Which brings me to a third and final lesson: the value of taking it slow. Winter is the time that remembering this lesson is easy, because it is the cold and quiet that doesn’t just show me how to slow down, but absolutely forces you to do so. Snow on the ground makes it hard to move quickly. Wind makes quick moving difficult. Cold makes your muscles stiff and everything more challenging. And so you’re slow due to lack of other options, and while you’re at it you have two choices: fight it or be OK with it. And you pretty quickly learn that being OK with it is the better of the two options.
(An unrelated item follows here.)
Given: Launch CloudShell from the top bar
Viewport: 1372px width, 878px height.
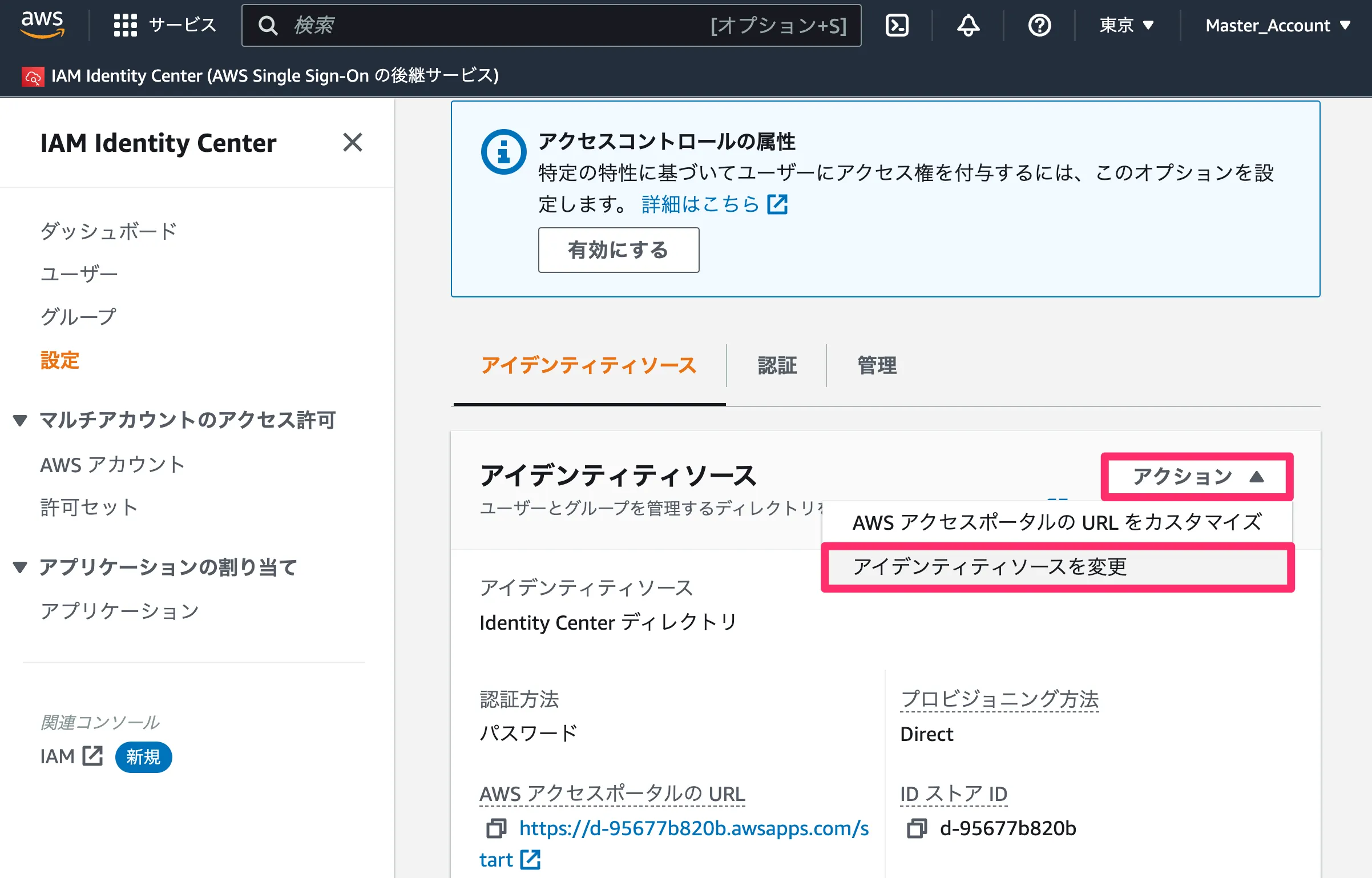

Once you get to that point you start to notice how many things you can see if you do take it slow. You see the way the snow sits on trees. You hear the wind move through the trees, or the angry waves on the beach, or the rush of the high river. You value lingering by a fire because it is warm. It’s OK to be slow. It’s OK to just notice. But these are things I had to learn in the winter, outside of the comfort of my cozy house. And 2,000 days helped me see them.

I’m marking my 2000 days by doing some of the winter things I love outside over several days — going for a run, cross country skiing, hitting the downhill ski or snowboard slopes or, better yet, just existing and enjoying outside. I’m going to take it slow. I’m going to lean into the little things. I’m going to live in abundance. I am going to do hard things, whatever they are and however they come.